Georgia's Temporary Capitol Building
The building that houses Macon's City Hall was constructed in 1837 as headquarters for the Monroe Railroad and Banking Company. In 1845, the Greek Revival temple-style building was converted into Macon's first "fire-proof" cotton warehouse. It was one of the largest such facilities in the state, capable of accommodating 6,000 bales of cotton. The City of Macon acquired the building in 1860 and, after extensive renovation, made it the seat of city government in early 1861. Flanking wings were added to the original structure in 1904, and further alterations were made later in the twentieth century.
As Federal armies poured into northwest Georgia in September 1863, Macon increasingly became a Confederate hospital center. Between then and November 1864, City Hall was pressed into service, becoming known temporarily as "City Hall Hospital." Housing approximately 150 casualties from the fighting at Chickamauga, Resaca, Kennesaw Mountain, and especially from the battles around Atlanta, it included a dispensary and other offices on the first floor, with patients in five wards spread over the first and second floors.
Then as Union Major General William T. Sherman's forces moved on the Georgia capital of Milledgeville in mid-November 1864, Governor Joseph E. Brown and the General Assembly removed to Macon. After asking that patients be transferred to other facilities, Macon's Mayor Stephen Collins was able to offer City Hall as a temporary State Capitol Building. He described it as having "two large rooms suitable for the Legislature and five smaller rooms for offices, besides a large enclosed and covered space for store room." Governor Brown accepted, and Georgia's last legislative session under Confederate authority was held here from February 16 to March 11, 1865. The March term of the Georgia Supreme Court was also conducted here.
As the forces of Union Major General James H. Wilson entered Macon on April 20, 1865, a Confederate sentry guarding City Hall was shot and killed on the porch by members of the 17th Indiana Mounted Infantry. Later that night, Confederate Major General Howell Cobb and four subordinates, Major General Gustavus W. Smith, and Brigadier Generals William W. Mackall, Hugh Mercer and Felix Robertson, surrendered unconditionally to Wilson at this site.

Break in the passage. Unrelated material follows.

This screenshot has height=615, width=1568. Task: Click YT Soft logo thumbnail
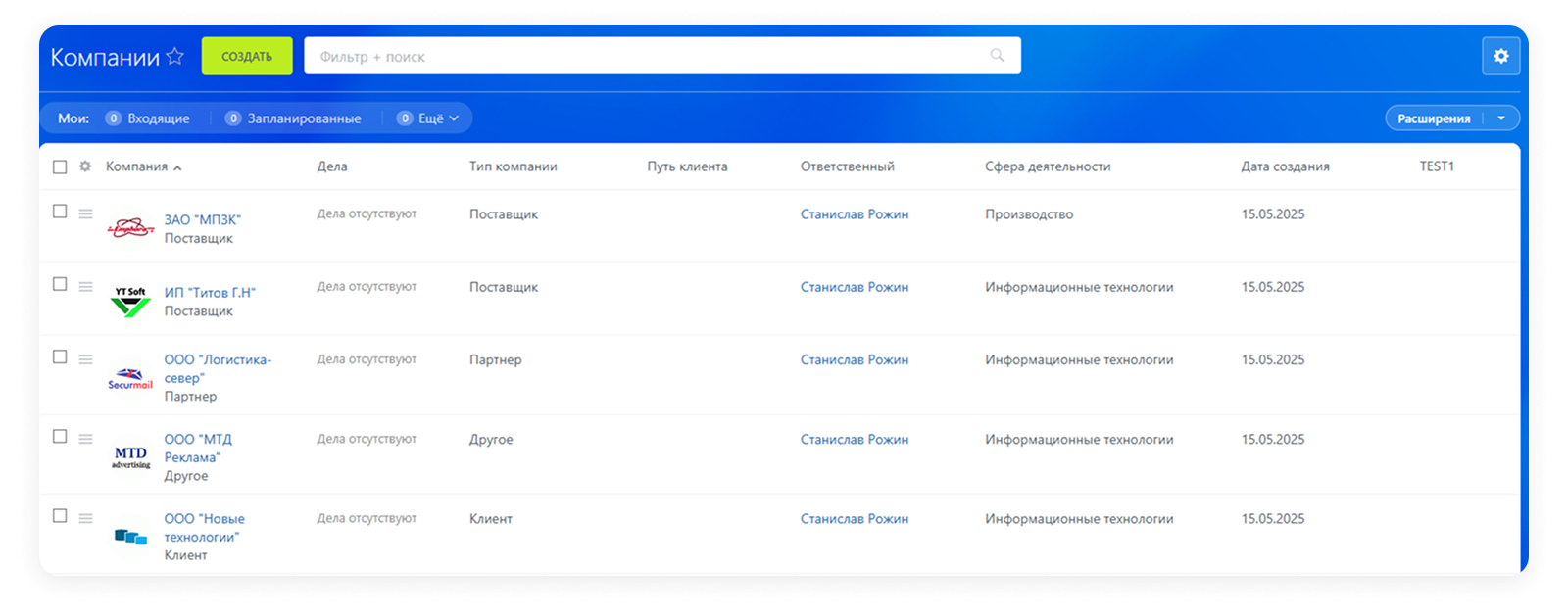(x=130, y=302)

(Sidebar): Along one side of this intersection at First and Poplar Streets is a monument erected in 1911 to honor the women of the Confederacy. Its figures represent women's contributions to the war effort in the areas of sewing, nursing and domestic service. And fronting Civic Square on First Street is the 1884 Gothic Revival building which housed the Macon Volunteer Armory. The Volunteers were Macon's first "home guards", or militia unit, organized in 1825. Their dedicated service in defense of the Confederacy is commemorated in the terra cotta masks of Generals Robert E. Lee and Thomas J (Stonewall) Jackson in their places of honor above the Armory's central doorway.